Whenever a line of the listing contains "arrow", it counts; give the total number of such lines and nothing more.

AVAILABLE DATA below:

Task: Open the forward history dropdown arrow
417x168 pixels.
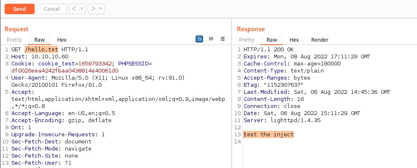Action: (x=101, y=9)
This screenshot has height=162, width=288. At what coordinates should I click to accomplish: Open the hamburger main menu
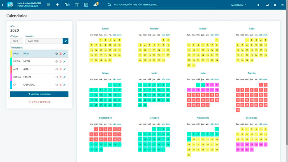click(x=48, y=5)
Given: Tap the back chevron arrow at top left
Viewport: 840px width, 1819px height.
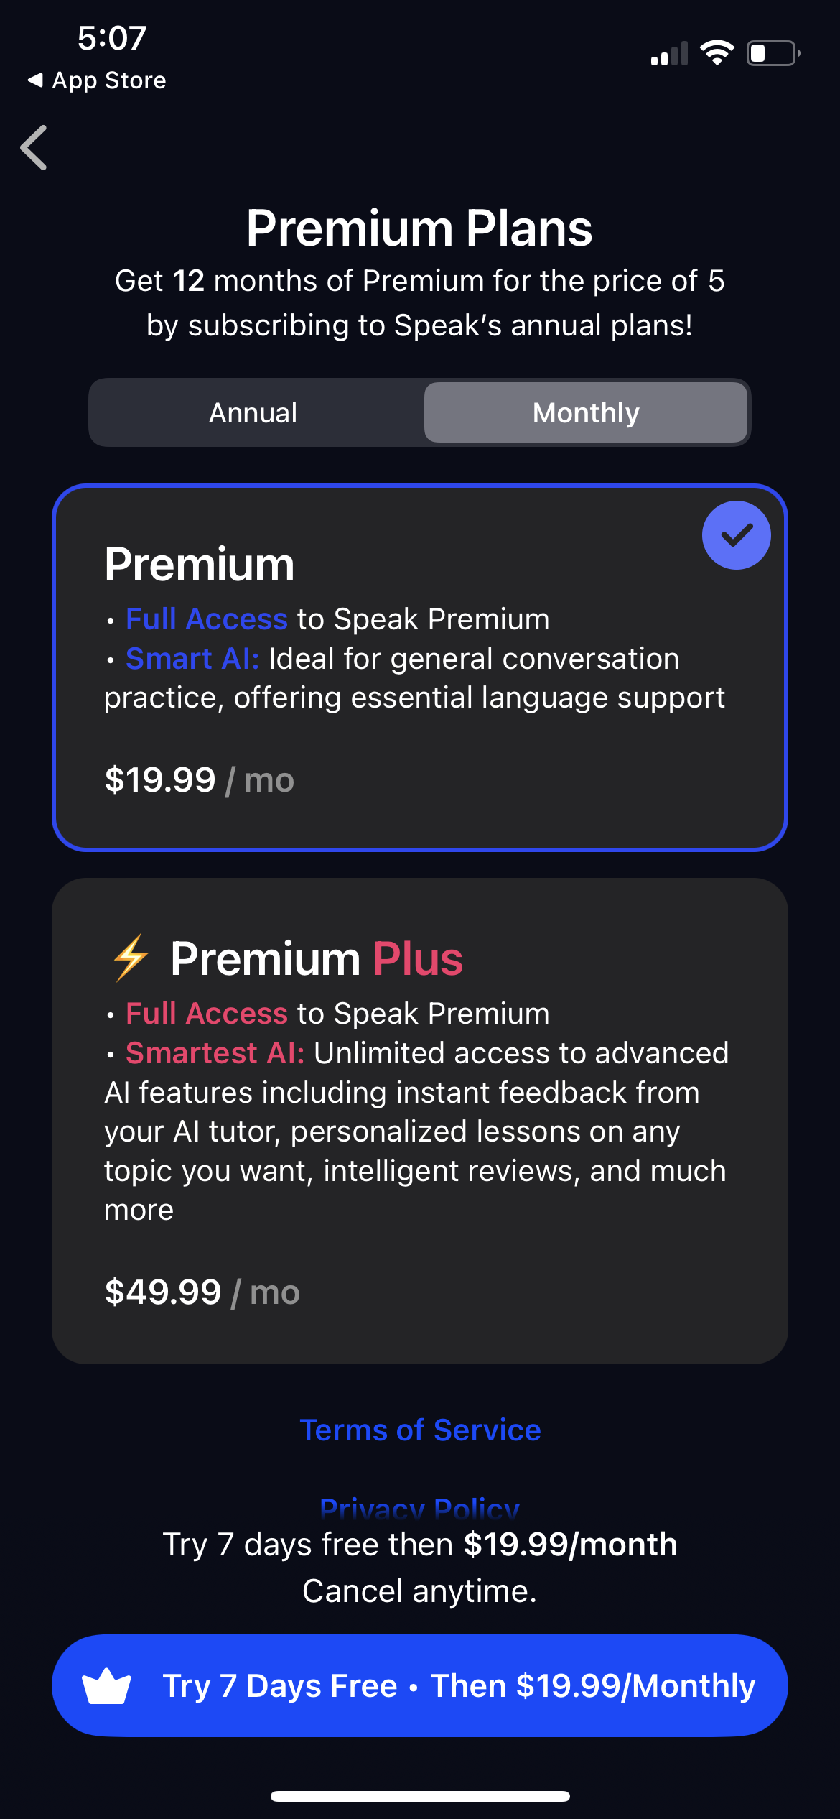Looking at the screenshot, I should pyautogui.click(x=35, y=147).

End of AVAILABLE DATA.
AVAILABLE DATA below:

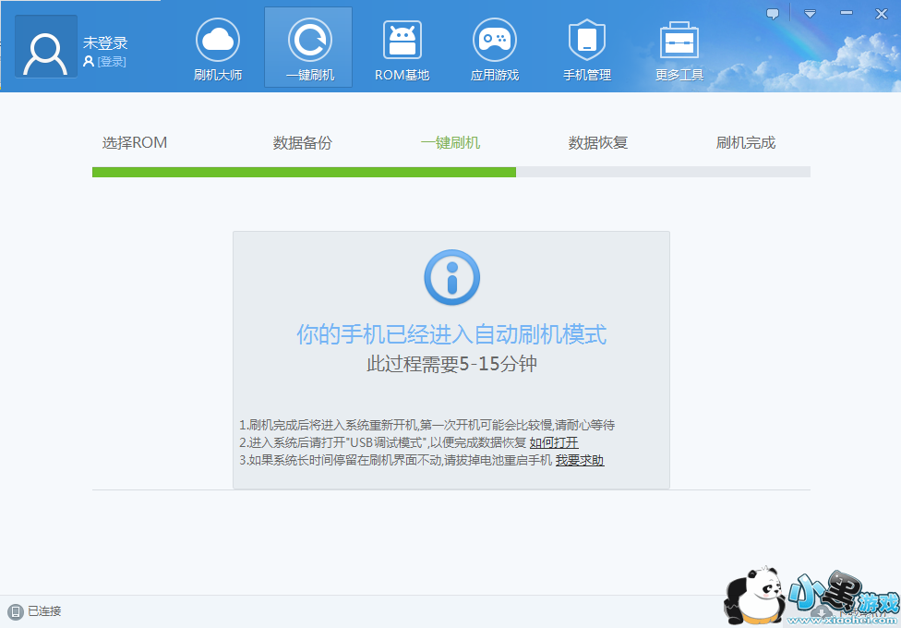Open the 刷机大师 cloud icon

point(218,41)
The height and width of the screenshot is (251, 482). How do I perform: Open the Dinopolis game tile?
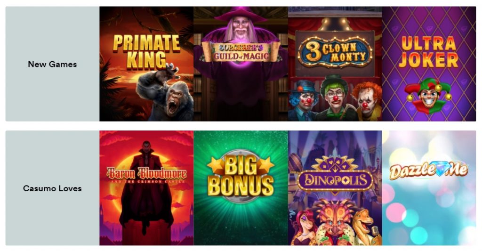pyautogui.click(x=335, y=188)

End of AVAILABLE DATA.

• **SOLUTION TO THE EXERCISE**
2